This is NOT shahi paneer.  That requires cashews, and maybe some other stuff that a guy like me just wouldn’t have around the house on a Saturday night.  What it also isn’t, is a Food Network “I love your recipe but I substituted tofu for tomatoes and my family gagged but it’s awesome” comment recipe.

So what it is, is a decent approximation that at least (I think) follows the spirit of the dish.  I ain’t pretending, and if/when I do it right, I’ll post it separately.  It’s also vegetarian (as made) so mark that on your calendar.

What this also is, is a heavy, rich, textured tomato soup, with curry and other flavors, and adorned with cheese.  Something similar could be done with chicken, but that would be a different thing for a different day.

Anyway, this serves 5-6 reasonable human beings.


Nutrition Facts
Serving Size 1 Bowl
Servings Per Container 6

Amount Per Serving
Calories 242 Calories from Fat 179.1
% Daily Value*
Total Fat 19.9g 31%
Saturated Fat 12.4g 62%
Trans Fat g
Cholesterol 54mg 18%
Sodium 120mg 5%
Total Carbohydrate 10.7g 4%
Dietary Fiber 3.1g 12%
Sugars 5.4g
Protein 8.4g 17%

*Percent Daily Values are based on a 2,000 calorie diet. Your daily values may be higher or lower depending on your calorie needs.

Shopping list:

  • Paneer (see recipe)
  • Tomatoes. I get canned tomatoes in actual sauce, but canned tomatoes + sauce, etc… about 32oz.
  • 1 medium onion
  • 4 cloves garlic
  • cardamom
  • cumin
  • curry powder
  • red chili powder
  • butter – half a stick to be safe
  • sour cream – 1/2 cup

This is a recipe in parts.  Like, you do part of the stuff, do some other stuff, do another part of the stuff… well, you get the idea.

So the first part is making the soup base.  Take a large-ish onion, and chop it up as finely as you dare.  In a large skillet, start cooking that in butter (or oil) along with about 1/2tsp cardamom until the onions start to get soft.

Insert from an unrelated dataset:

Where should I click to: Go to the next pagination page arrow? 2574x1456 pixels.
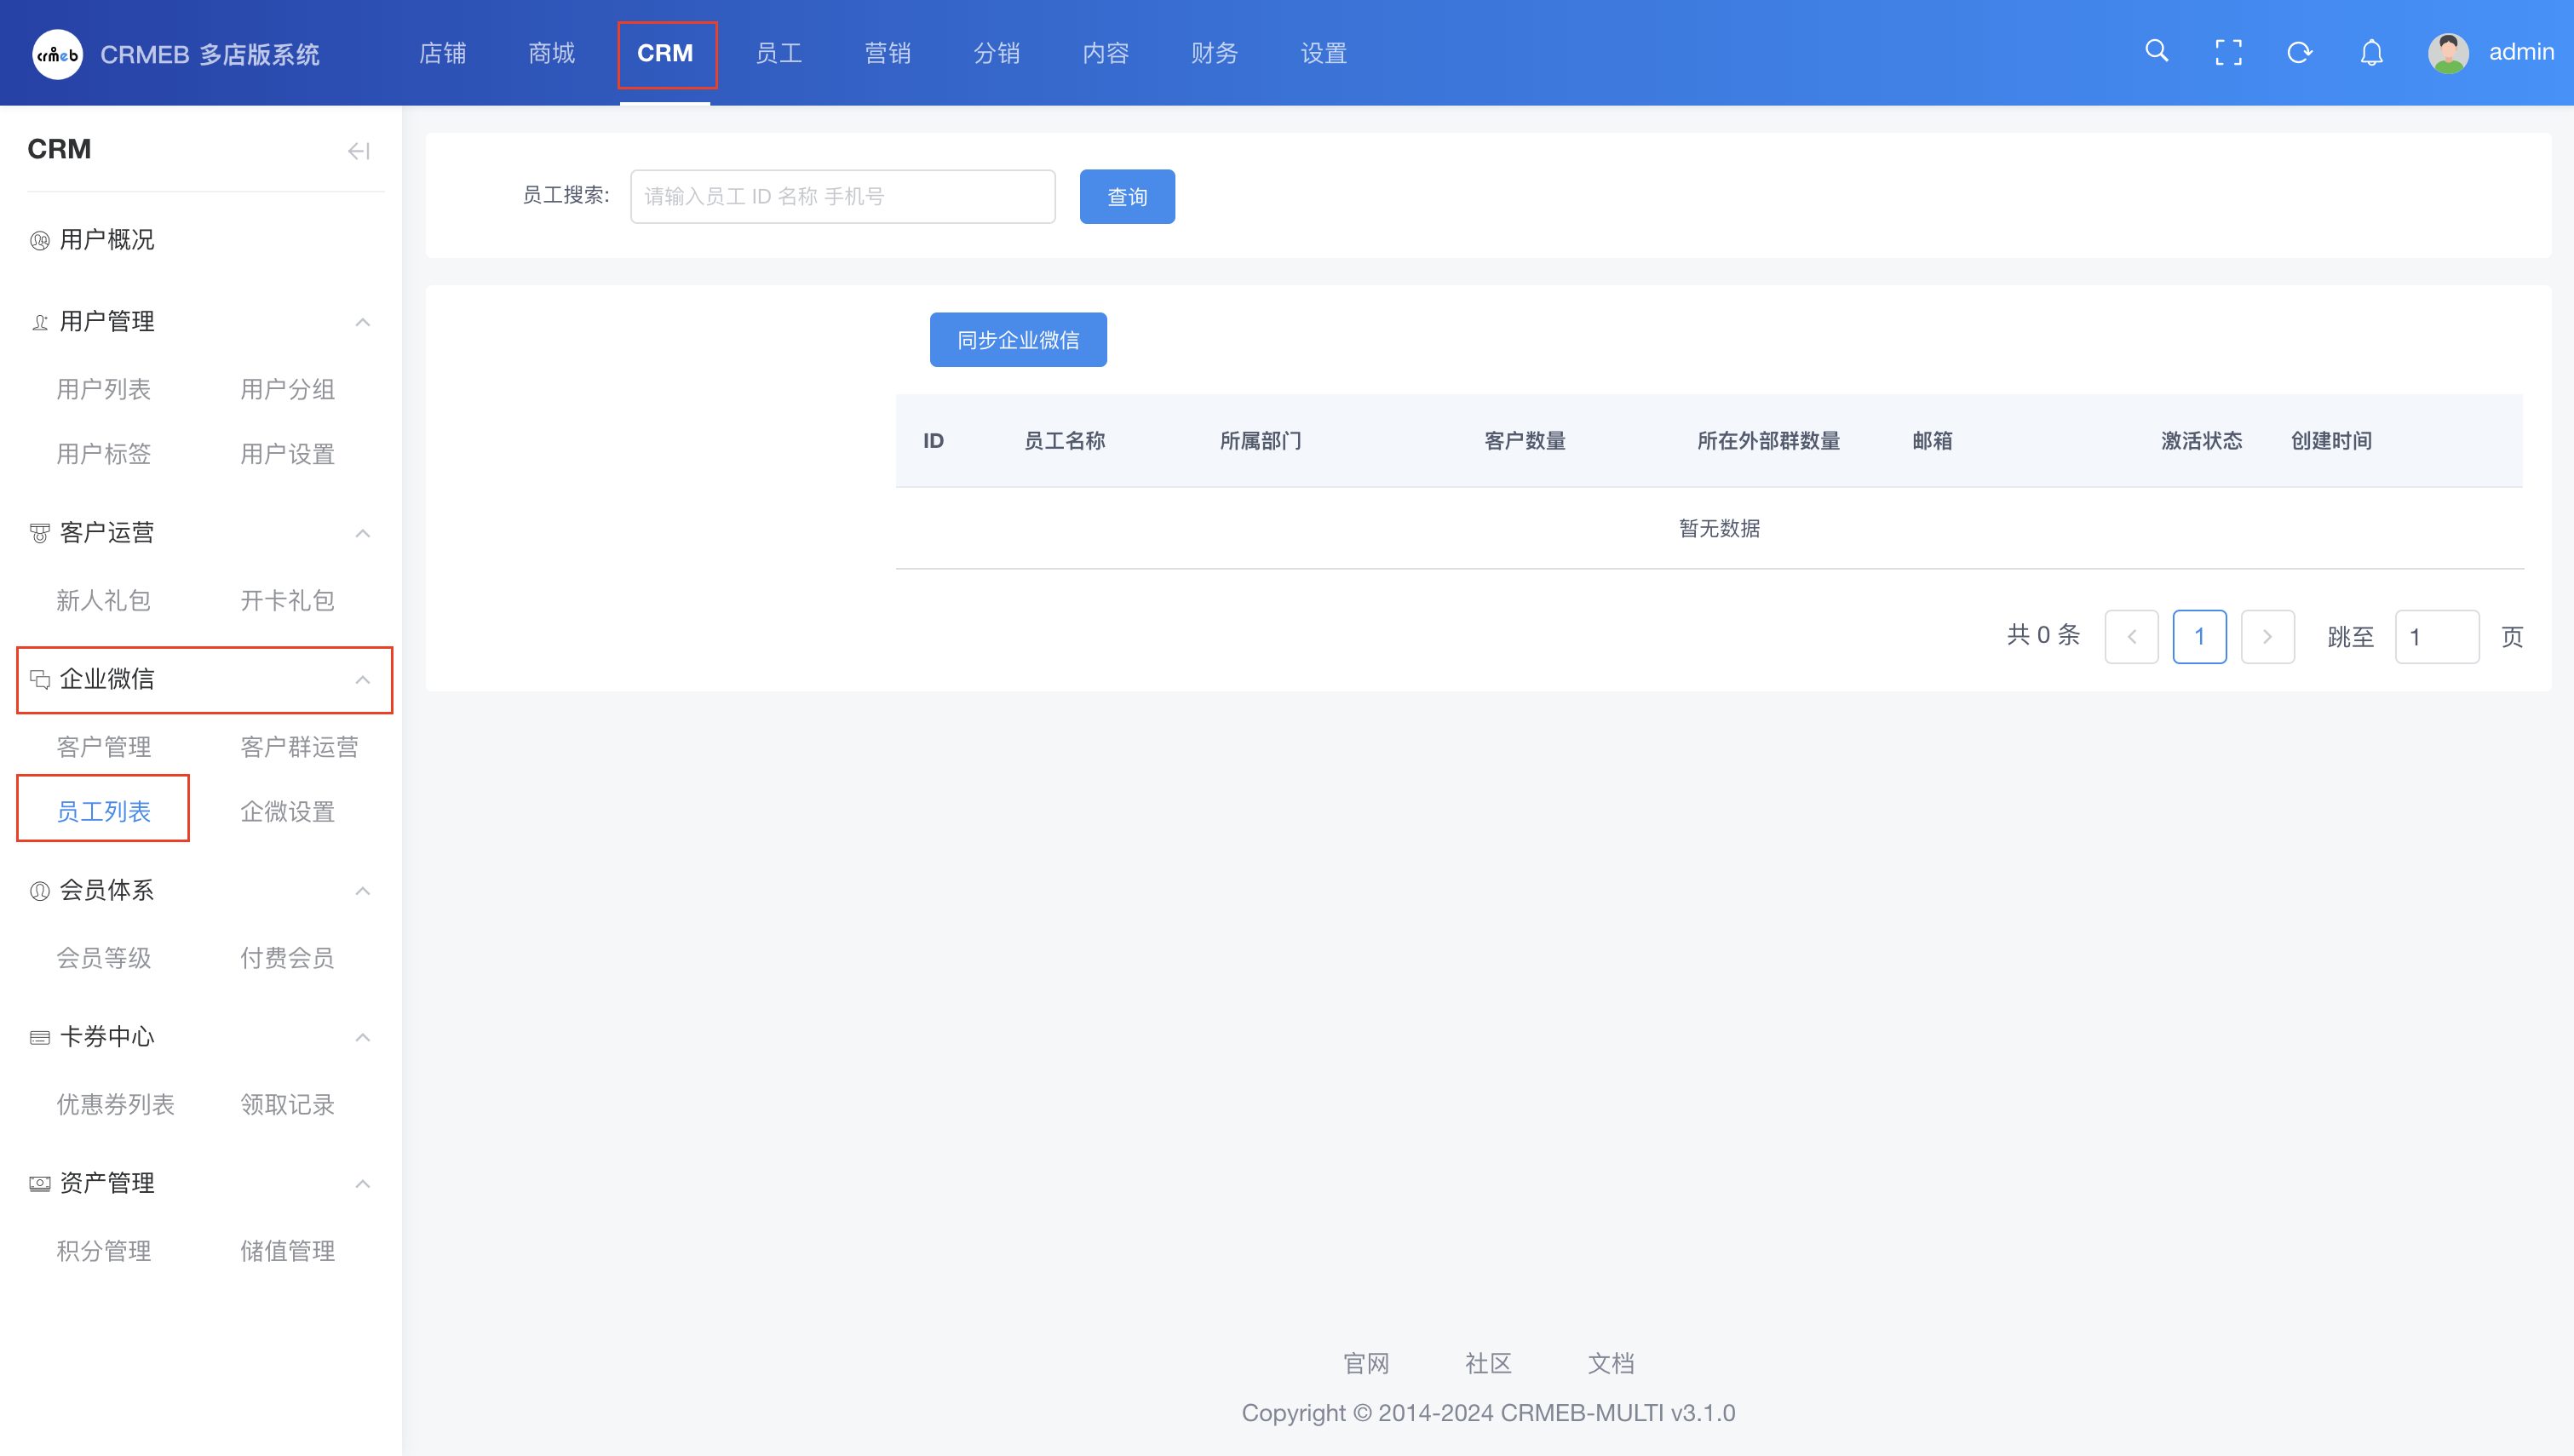click(2267, 636)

Meanwhile, get some tomatoes ready.  I get Cento Italian tomatoes, which come in sauce (not juice), so if you have something else, you’ll need to adjust.  Tinned whole tomatoes + tinned, or crushed fresh tomatoes with stuff…  I should probably play with this before I give real alternatives, but maybe you get the idea.  But if you’re using tinned tomatoes of any sort, gish them up real good and add them into the pan.  Add sauce or tomato paste as necessary to make it soup-ish.  For the Centos, I use a 32-oz can, so that’s your target.

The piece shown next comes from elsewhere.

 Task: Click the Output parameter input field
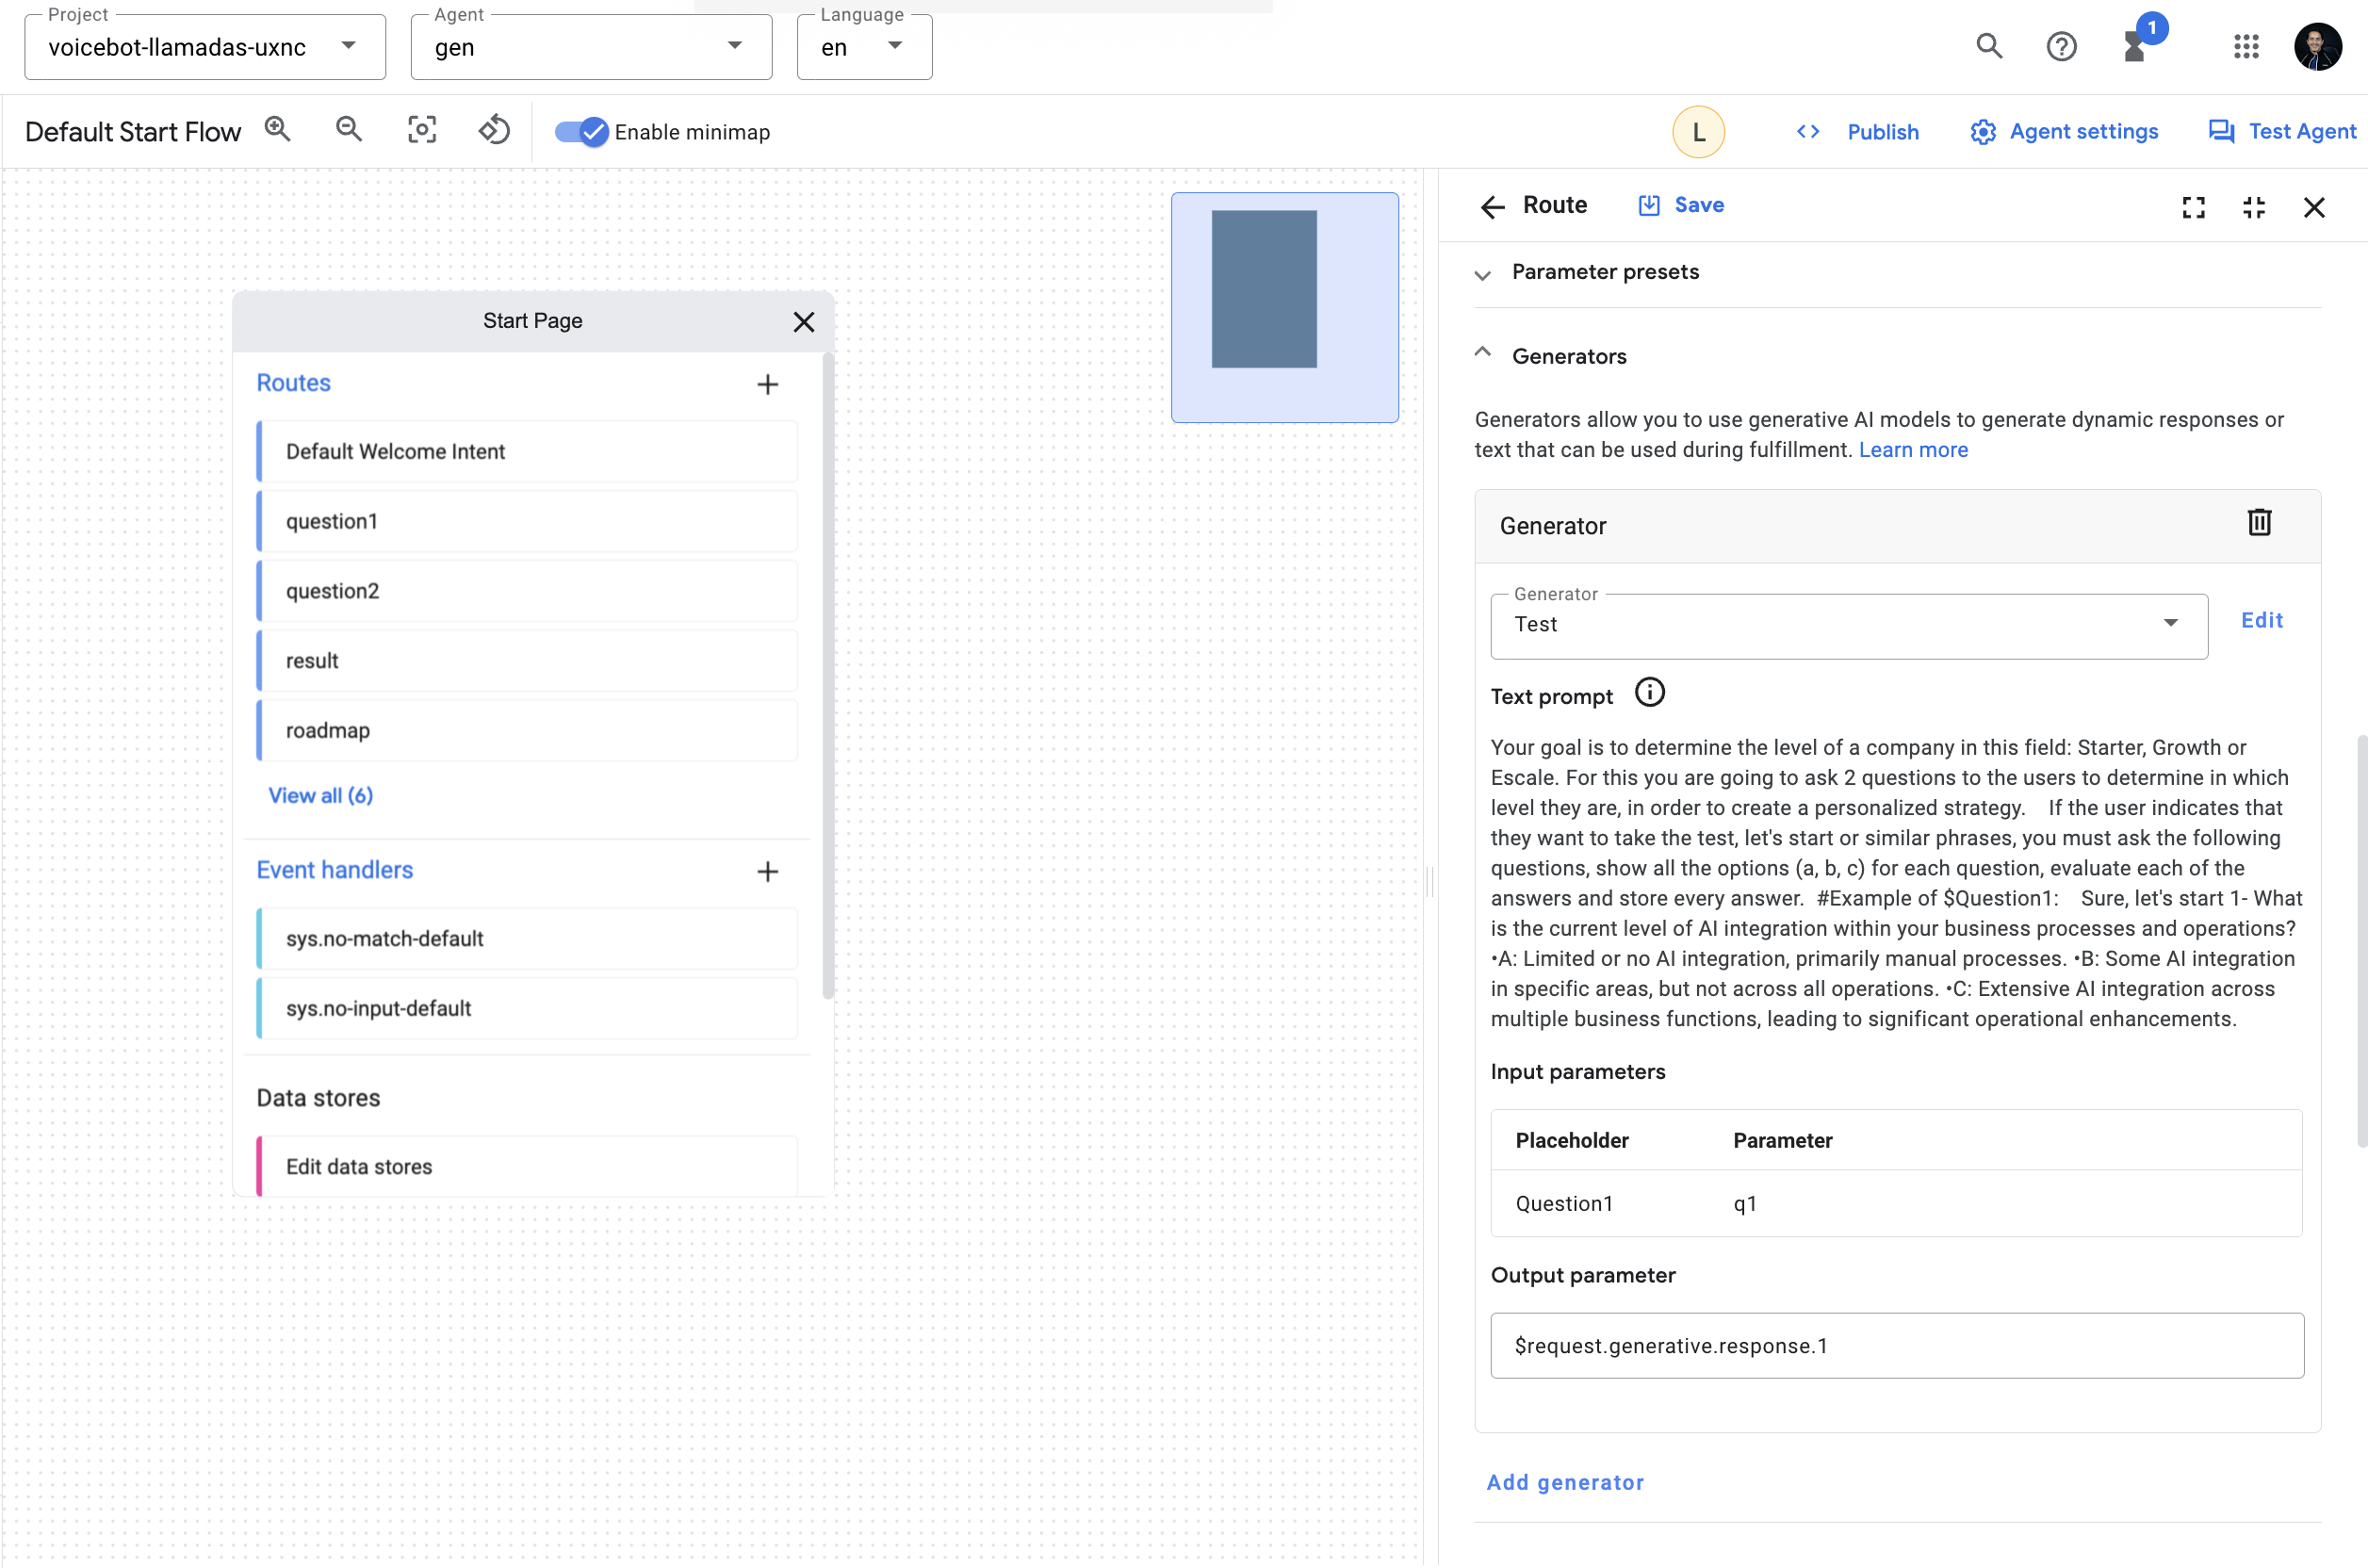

Let this simmer for around ten minutes, and let it cool to something that won’t burn you.

Once it’s cool, remove to a pulse blender, and, well, pulse blend until the lot has an even texture but just that.  Generally, something like in the photo above is what you want, not actual ‘soup’- kinda like pesto in texture, but soupier.

While the pan is free, cube up the paneer you’ve already made (LGT recipe) and fry in a couple tablespoons of butter.  If your paneer isn’t already seasoned, sprinkle with some pepper flakes, tarragon, and anything else that smells good.  Once the cubes are browned, take them out of the pan and onto another plate, and try to not eat all of them.

Next up is the goop.  This part is important, and moves fast, so read this next bit a couple of times to make sure you’ve got it.  I’ll wait.

Ready?  Good.  Let’s begin.  Turn the skillet fire down a hair, and melt in another tablespoon of butter.  To that add a couple (three?) cloves of minced garlic and start pushing it around the skillet.  Add in 1/4tsp red chili powder, a heavy tablespoon of Madras curry powder (I like the Sun Brand stuff.  A lot.) , a heavy 1/8tsp cumin, 1/2 tsp cardamom, and a pinch or two of pepper.  Mix that ’round until it starts to look like tar heroin.  Okay, I don’t know what that looks like either, so it’ll be not-burnt and kinda goopy (duh).  Turn down the heat a skosh more, and stir in 1/2c sour cream, and stir until that’s all mixed.  Hopefully it’s a sort of creamy light reddish-brown color.

To this, add the tomato stuff from earlier, and mix around real good, while bringing up to a simmer.  Right about now is to adjust any seasonings before it’s too late.

Once we have a simmer, add in about 1/2c water, stir in, and let that simmer until it’s down to something close to where you started, soupiness to your liking, but it should be thick.

Plate bowl and add in some of that fried paneer.  You’ll have to wing it as to how much, but the “soup” part is pretty filling, so take that into account.  You could always put some on a plate for folks to add later I suppose.  You could also serve with naan, but I don’t have a solid recipe for that, so you’re on your own there.